Japanese Patent No. 2630242 describes an example of a semiconductor device that prevents breakage of a semiconductor element when the temperature of the activated semiconductor element increases to an abnormal level. The semiconductor device includes a heat sensing element in addition to the semiconductor device. When there is an abnormal increase in the temperature of the semiconductor device, the heat sensing element detects the temperature increase and generates a detection signal. The semiconductor device deactivates the semiconductor element in response to the detection signal to avoid thermal breakage.
Referring to FIG. 1, the semiconductor device includes a MOS transistor 40 and a diode 41, which functions as a heat sensing element and which is formed near the MOS transistor 40. The semiconductor device detects the ambient temperature of the diode 41 by measuring the voltage in the forward direction as forward current flows through the diode 41.
When designing a semiconductor device, electrostatic discharge (ESD) resistance must be taken into consideration. Electrostatic discharge refers to static electricity. When static electricity is applied to the terminal of the semiconductor device, surge current flows through the semiconductor device. The surge current may affect the elements of the semiconductor device in an undesirable manner.

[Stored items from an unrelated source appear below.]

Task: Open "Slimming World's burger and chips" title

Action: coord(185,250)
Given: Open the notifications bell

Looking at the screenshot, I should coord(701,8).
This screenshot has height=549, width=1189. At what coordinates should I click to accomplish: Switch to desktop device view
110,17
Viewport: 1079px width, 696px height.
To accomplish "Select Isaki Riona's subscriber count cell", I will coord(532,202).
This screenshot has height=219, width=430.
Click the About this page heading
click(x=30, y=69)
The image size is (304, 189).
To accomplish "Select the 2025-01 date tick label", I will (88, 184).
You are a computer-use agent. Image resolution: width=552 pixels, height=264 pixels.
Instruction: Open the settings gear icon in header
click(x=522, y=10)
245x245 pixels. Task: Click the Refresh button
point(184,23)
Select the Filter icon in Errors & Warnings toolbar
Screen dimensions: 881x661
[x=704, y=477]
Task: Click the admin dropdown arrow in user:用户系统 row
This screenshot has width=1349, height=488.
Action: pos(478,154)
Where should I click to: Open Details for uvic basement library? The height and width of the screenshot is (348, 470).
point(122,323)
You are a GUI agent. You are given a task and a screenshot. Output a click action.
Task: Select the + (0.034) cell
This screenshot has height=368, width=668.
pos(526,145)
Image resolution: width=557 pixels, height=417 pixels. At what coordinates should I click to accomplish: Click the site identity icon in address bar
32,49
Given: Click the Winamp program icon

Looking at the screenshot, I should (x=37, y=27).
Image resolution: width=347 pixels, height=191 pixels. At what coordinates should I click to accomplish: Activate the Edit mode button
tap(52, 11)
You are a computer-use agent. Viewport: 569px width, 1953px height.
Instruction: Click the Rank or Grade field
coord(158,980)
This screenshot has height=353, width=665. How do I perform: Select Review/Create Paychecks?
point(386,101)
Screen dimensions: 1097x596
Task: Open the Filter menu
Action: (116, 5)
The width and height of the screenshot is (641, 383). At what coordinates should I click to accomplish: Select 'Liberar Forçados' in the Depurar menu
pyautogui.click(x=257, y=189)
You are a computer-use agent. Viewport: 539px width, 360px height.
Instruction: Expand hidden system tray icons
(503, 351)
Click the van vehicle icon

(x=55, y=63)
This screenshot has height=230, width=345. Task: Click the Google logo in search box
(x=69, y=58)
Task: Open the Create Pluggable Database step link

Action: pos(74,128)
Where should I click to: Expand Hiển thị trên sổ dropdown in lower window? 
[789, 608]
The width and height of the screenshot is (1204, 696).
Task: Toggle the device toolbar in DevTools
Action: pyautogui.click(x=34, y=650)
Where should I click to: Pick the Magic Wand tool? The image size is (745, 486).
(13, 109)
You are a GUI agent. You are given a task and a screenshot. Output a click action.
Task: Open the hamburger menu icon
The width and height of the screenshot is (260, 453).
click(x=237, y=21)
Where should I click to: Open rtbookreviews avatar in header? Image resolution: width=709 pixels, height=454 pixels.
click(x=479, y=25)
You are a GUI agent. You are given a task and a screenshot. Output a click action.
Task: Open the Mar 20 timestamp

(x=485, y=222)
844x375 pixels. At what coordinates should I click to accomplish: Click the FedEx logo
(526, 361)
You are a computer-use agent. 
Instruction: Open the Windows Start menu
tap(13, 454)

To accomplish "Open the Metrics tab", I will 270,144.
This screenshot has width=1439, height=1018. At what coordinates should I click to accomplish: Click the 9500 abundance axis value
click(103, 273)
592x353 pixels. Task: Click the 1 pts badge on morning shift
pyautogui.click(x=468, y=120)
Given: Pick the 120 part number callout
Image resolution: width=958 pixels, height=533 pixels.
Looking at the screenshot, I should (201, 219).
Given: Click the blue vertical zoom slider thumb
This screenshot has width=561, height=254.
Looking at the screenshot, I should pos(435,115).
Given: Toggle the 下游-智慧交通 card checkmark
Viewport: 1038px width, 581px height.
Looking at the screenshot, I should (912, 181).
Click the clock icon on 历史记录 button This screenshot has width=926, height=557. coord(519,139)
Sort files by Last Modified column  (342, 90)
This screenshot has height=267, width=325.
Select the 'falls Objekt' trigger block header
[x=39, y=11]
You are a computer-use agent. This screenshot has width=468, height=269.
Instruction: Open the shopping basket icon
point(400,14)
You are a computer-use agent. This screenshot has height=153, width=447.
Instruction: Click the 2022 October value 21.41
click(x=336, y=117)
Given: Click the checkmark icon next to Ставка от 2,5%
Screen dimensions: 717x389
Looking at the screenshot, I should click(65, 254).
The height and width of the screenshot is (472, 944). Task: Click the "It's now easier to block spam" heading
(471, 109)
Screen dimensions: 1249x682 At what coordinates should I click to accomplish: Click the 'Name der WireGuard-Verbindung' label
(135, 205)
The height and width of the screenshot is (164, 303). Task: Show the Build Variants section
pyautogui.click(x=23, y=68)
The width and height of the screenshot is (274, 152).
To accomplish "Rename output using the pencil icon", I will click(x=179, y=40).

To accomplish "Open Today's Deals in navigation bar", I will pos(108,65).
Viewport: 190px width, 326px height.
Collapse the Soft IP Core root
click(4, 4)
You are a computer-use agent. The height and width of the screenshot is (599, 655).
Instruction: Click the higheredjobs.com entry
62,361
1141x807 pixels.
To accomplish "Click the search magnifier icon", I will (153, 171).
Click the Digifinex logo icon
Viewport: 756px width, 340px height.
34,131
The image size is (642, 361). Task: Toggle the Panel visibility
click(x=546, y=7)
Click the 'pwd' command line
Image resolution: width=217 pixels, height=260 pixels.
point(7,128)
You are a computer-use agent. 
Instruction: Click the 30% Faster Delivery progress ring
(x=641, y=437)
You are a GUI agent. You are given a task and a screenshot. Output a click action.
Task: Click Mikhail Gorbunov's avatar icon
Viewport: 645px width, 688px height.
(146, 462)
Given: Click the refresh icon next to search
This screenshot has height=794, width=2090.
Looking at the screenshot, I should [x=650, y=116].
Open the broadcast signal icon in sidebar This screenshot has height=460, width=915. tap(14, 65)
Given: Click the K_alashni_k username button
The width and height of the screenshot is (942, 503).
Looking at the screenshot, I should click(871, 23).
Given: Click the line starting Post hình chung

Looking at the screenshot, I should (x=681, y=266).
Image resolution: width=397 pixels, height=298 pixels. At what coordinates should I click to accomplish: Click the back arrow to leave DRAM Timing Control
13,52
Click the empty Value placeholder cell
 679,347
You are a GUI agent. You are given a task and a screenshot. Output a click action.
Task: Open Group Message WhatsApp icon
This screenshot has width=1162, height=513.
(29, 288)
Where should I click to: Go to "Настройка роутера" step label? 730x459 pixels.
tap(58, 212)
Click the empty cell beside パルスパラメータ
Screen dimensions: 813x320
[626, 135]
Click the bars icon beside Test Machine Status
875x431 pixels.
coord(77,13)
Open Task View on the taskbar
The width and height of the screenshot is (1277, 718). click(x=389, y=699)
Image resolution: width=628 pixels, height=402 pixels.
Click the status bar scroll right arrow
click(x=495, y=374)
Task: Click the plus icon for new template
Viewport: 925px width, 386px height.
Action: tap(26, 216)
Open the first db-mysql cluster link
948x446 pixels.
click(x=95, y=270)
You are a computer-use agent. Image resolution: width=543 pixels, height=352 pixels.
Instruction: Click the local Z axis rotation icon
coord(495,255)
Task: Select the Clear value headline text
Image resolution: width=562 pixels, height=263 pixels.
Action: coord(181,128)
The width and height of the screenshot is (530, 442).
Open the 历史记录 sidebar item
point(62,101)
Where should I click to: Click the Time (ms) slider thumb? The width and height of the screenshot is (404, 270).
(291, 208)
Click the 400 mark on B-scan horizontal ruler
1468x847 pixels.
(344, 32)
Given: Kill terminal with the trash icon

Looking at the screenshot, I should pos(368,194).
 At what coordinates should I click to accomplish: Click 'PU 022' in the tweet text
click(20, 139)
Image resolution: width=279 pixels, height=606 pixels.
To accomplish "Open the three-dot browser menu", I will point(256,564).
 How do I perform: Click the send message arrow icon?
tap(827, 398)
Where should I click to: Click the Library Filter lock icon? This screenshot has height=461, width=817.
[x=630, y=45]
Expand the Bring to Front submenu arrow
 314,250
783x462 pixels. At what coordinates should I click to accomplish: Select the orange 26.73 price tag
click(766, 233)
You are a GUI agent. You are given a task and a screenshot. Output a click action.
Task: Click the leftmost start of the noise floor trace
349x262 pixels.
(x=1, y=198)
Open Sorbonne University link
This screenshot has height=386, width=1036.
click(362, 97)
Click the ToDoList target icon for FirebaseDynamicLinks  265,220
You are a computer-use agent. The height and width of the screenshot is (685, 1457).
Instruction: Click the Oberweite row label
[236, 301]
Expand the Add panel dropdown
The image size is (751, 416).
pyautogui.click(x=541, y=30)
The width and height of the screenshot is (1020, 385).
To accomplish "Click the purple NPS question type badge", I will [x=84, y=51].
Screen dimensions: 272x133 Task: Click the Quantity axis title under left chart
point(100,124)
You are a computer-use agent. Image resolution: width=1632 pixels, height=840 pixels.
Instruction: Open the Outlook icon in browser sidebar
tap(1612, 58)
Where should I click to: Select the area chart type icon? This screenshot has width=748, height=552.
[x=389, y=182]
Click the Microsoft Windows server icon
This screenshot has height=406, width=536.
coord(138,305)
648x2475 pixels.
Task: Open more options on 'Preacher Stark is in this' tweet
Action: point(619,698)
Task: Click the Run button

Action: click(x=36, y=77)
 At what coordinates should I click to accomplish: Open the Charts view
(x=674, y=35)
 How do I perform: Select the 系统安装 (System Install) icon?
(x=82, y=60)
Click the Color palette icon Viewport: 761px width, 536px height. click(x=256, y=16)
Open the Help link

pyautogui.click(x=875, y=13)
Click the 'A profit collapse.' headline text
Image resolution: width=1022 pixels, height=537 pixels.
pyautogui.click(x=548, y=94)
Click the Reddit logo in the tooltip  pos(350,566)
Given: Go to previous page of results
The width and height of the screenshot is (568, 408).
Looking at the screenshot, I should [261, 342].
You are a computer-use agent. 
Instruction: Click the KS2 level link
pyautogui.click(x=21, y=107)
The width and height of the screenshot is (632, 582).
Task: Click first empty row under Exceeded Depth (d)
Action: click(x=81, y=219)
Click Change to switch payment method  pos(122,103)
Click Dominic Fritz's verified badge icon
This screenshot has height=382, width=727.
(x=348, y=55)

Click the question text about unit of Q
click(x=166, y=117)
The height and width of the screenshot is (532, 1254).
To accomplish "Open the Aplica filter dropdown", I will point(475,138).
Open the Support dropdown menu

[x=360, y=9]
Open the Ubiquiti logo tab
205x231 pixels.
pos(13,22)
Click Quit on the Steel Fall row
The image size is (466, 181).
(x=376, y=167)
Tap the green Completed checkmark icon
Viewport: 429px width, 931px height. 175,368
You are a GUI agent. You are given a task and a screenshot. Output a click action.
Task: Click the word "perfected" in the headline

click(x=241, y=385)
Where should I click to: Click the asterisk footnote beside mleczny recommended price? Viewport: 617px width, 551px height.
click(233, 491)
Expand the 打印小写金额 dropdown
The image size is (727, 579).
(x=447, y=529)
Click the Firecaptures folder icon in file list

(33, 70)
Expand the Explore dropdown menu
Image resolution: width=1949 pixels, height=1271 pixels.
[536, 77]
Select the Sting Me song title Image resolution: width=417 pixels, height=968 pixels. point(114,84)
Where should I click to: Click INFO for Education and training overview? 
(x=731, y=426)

The semiconductor device described in Japanese Patent No. 2630242 includes a protection diode 42 connected parallel to the temperature detection diode 41 in an opposite direction to increase the ESD resistance of the temperature detection diode 41. In this configuration, when electrostatic discharge is applied to an anode terminal 41a of the diode 41 (i.e., when electrostatic discharge is applied such that the potential at the anode terminal 41a becomes greater than the potential at a cathode terminal 41b), current resulting from the electrostatic discharge flows through the temperature detection diode 41. When electrostatic discharge is applied to the cathode terminal 41b of the diode 41 (i.e., when electrostatic discharge is applied such that the potential at the cathode terminal 41b becomes greater than the potential at the anode terminal 41a), current resulting from the electrostatic discharge flows through the protection diode 42. This prevents reverse voltage from being applied to the temperature detection diode 41. As a result, the ESD resistance of the temperature detection diode 41 is increased.
However, due to leakage current flowing through the protection diode 42, which is connected to the diode 41 in the opposite direction, the temperature detection accuracy is lowered.